Records provided -
────────────────

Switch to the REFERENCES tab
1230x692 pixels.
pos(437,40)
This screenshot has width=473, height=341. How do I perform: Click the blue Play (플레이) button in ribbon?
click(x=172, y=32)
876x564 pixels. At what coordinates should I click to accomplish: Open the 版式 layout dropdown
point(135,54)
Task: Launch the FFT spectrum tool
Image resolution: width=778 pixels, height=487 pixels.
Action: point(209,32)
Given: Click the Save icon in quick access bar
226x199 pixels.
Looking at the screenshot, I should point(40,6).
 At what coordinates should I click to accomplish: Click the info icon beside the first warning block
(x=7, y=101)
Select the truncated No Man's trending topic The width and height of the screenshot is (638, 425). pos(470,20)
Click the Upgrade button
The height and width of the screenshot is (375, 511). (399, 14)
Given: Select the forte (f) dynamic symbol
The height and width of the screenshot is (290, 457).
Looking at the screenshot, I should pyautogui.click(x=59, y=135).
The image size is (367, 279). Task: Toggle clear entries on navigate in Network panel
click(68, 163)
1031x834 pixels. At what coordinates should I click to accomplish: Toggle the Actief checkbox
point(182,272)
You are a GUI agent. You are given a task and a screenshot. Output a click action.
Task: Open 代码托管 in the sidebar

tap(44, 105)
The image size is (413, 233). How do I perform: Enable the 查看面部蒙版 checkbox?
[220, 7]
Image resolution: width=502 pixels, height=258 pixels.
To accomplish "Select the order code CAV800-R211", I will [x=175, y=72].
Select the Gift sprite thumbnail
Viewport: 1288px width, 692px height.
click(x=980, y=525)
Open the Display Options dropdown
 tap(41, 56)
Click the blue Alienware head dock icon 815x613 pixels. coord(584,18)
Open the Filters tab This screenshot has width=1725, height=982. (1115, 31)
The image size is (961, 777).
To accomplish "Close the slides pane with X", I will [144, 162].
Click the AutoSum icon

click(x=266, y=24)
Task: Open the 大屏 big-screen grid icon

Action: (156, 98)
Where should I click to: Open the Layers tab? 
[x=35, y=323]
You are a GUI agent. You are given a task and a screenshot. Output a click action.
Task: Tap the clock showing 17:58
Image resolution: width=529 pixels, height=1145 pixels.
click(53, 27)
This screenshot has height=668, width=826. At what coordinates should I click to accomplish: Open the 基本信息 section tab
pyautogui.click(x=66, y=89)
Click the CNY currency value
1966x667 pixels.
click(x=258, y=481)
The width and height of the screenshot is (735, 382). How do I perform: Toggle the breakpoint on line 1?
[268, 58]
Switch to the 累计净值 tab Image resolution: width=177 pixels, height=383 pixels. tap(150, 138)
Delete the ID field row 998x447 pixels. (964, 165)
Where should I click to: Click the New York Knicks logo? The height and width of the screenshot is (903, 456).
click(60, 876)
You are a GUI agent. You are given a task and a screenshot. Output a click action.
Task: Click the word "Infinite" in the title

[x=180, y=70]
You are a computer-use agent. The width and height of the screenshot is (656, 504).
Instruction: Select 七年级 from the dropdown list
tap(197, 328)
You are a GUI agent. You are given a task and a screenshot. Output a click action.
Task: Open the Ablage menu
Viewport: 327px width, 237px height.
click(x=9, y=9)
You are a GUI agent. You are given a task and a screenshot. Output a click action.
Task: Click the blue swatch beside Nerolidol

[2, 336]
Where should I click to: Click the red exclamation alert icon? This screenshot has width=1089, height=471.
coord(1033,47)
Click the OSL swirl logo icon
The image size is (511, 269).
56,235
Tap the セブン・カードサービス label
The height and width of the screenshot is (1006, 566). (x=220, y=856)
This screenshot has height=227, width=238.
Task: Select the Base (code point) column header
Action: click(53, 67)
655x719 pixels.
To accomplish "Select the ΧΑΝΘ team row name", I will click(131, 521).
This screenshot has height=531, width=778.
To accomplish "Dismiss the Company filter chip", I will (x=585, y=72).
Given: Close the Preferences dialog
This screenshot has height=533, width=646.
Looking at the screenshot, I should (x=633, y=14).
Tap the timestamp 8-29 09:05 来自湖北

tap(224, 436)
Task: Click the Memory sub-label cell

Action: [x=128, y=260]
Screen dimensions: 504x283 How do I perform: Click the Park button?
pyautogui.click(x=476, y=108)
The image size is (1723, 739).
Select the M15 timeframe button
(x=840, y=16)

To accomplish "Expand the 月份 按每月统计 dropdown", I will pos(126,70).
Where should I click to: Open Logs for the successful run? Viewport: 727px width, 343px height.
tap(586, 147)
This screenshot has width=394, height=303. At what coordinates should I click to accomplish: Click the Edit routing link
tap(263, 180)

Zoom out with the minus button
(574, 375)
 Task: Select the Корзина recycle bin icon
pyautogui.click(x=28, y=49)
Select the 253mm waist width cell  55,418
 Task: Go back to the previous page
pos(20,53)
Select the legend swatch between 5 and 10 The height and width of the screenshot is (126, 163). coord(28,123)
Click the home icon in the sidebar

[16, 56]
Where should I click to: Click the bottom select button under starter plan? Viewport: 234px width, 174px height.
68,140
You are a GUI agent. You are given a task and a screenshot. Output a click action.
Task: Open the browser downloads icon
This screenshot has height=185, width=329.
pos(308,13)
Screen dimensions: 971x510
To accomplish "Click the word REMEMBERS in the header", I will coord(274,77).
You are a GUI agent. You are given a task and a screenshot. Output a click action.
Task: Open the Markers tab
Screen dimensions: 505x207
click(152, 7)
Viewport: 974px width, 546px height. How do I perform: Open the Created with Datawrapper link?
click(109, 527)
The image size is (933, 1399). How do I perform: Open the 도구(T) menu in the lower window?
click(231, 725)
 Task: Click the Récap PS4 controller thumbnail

────────────────

Assignment - When you reach the line containing "Viewport: 327px width, 237px height." in the data above, start copying exactly, and stop after the line containing "This screenshot has height=531, width=778.".

Written solution -
Viewport: 327px width, 237px height.
click(x=9, y=9)
You are a GUI agent. You are given a task and a screenshot. Output a click action.
Task: Click the blue swatch beside Nerolidol

[2, 336]
Where should I click to: Click the red exclamation alert icon? This screenshot has width=1089, height=471.
coord(1033,47)
Click the OSL swirl logo icon
The image size is (511, 269).
56,235
Tap the セブン・カードサービス label
The height and width of the screenshot is (1006, 566). (x=220, y=856)
This screenshot has height=227, width=238.
Task: Select the Base (code point) column header
Action: click(53, 67)
655x719 pixels.
To accomplish "Select the ΧΑΝΘ team row name", I will click(131, 521).
This screenshot has height=531, width=778.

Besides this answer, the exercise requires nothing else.